**INSTRUCTIONS FOR THE TASK:** All lines from the one that has "Instruction: Click the settings gear icon" onward to the end of the records below are to be returned exactly; pictures are to be skipped.

Records excerpted from a collection:
-=-=-

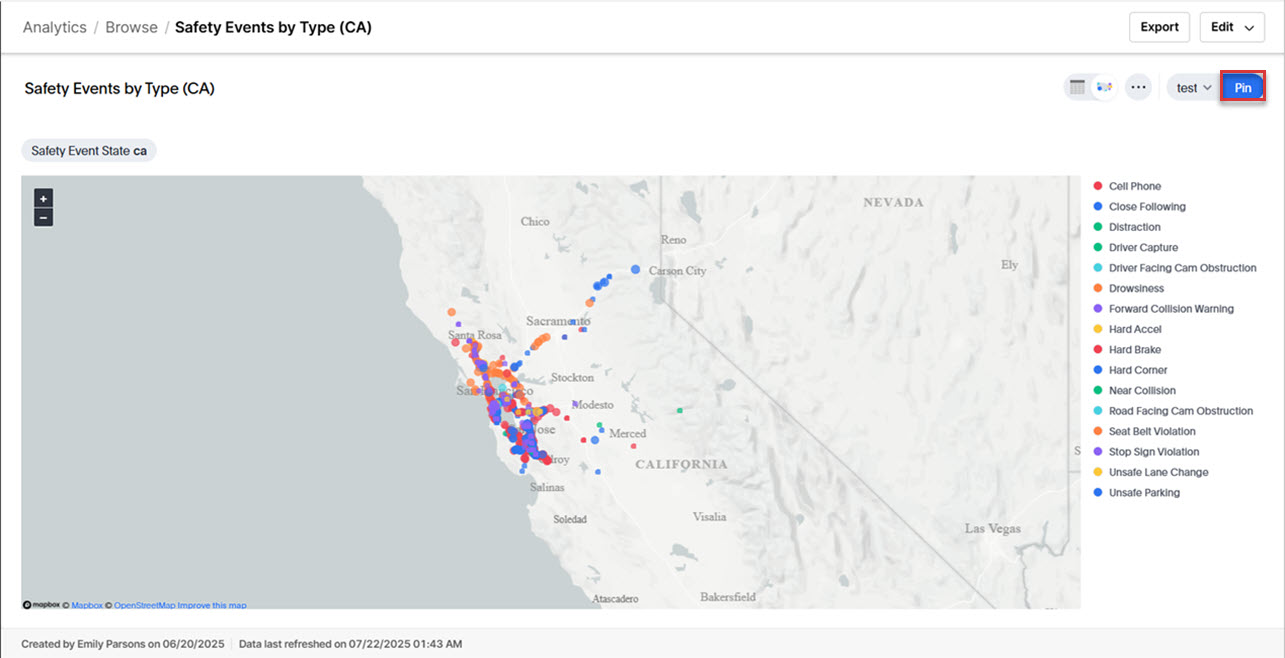Select Unsafe Parking legend entry
Viewport: 1285px width, 658px height.
pyautogui.click(x=1144, y=493)
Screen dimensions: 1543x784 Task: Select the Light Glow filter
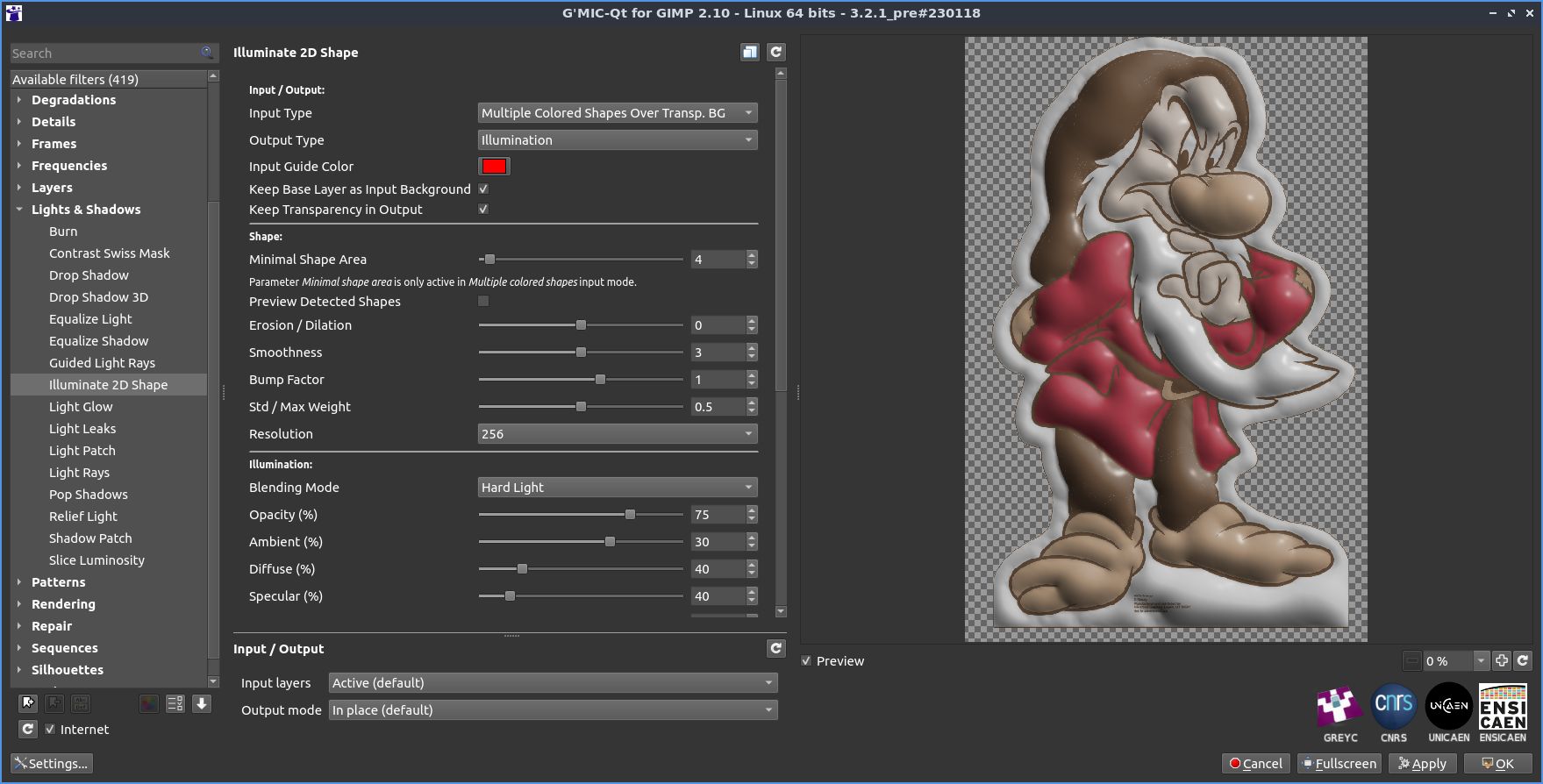(x=81, y=407)
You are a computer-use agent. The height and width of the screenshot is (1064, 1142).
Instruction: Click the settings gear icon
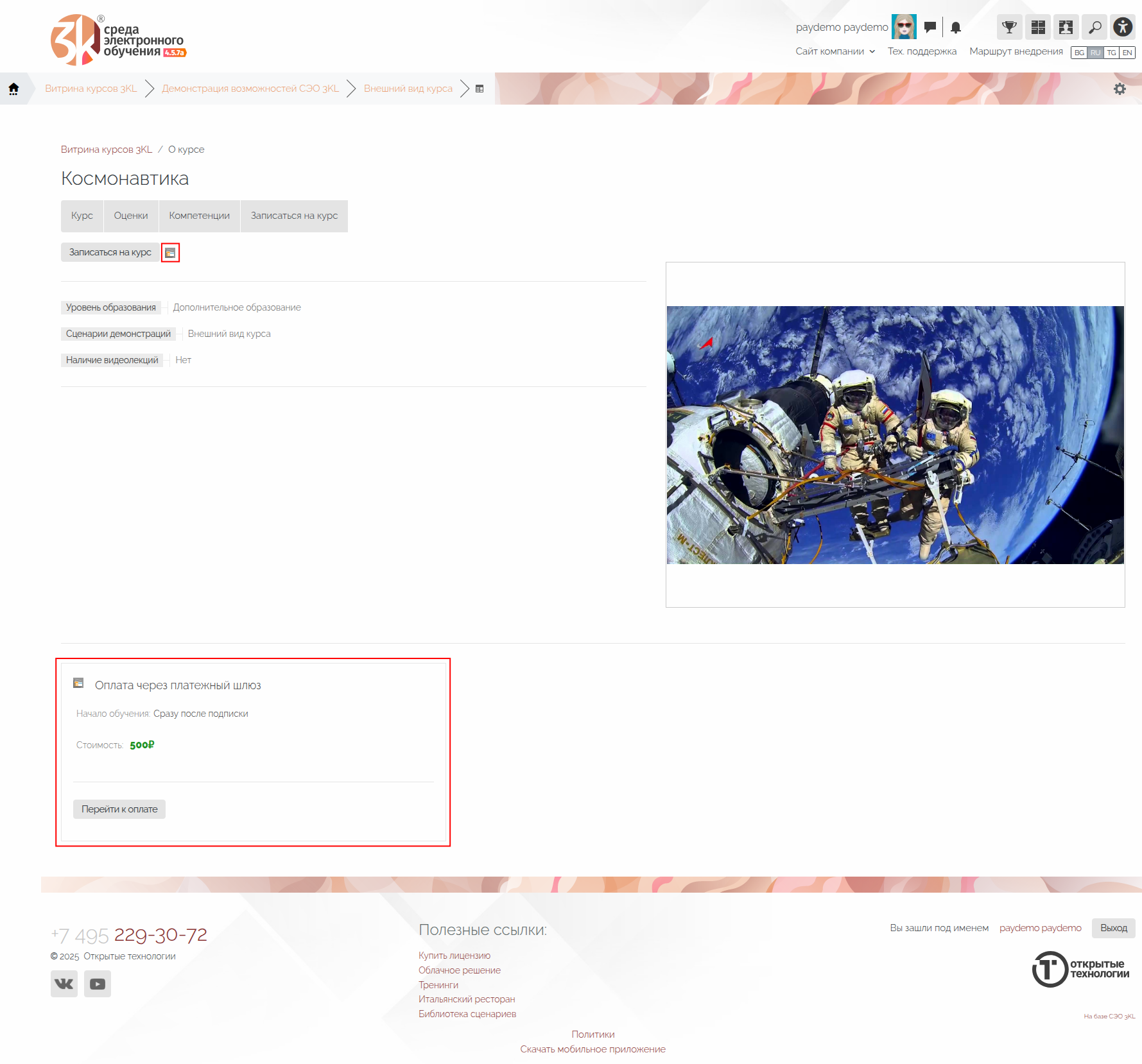1120,89
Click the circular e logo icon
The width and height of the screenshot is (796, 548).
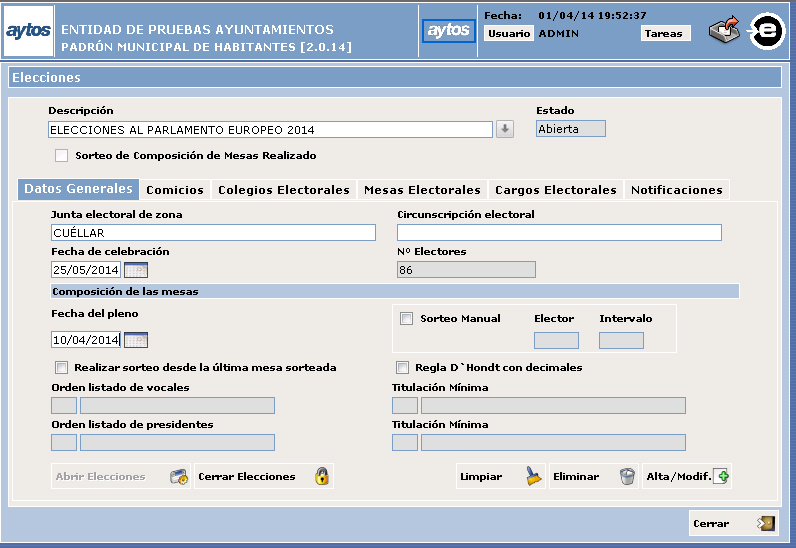coord(766,31)
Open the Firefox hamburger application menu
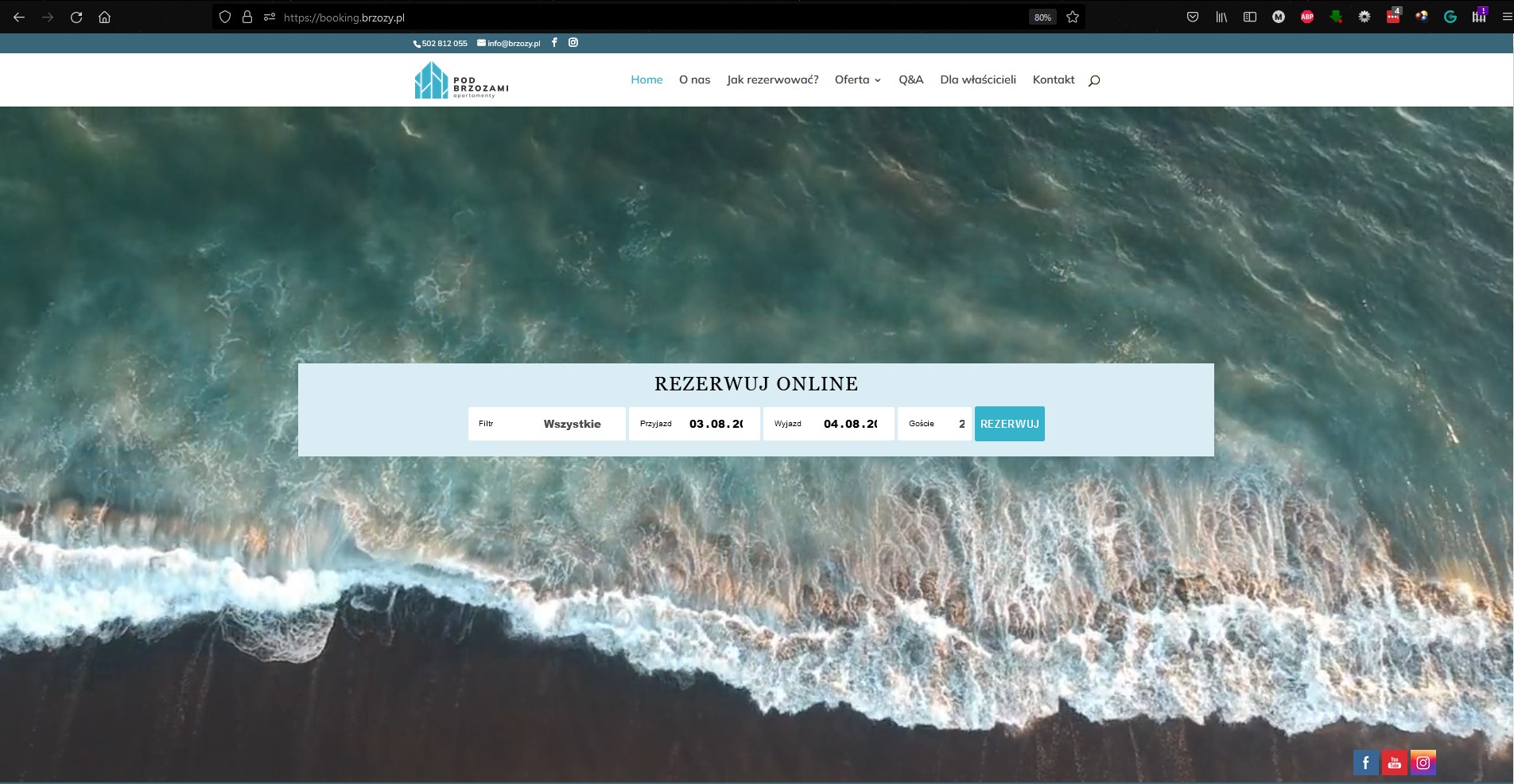The width and height of the screenshot is (1514, 784). coord(1505,17)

-=-=-

**ANSWER TO THIS EXERCISE:**
Instruction: Click the settings gear icon
1120,89
Click the circular e logo icon
The width and height of the screenshot is (796, 548).
coord(766,31)
Open the Firefox hamburger application menu
The width and height of the screenshot is (1514, 784). coord(1505,17)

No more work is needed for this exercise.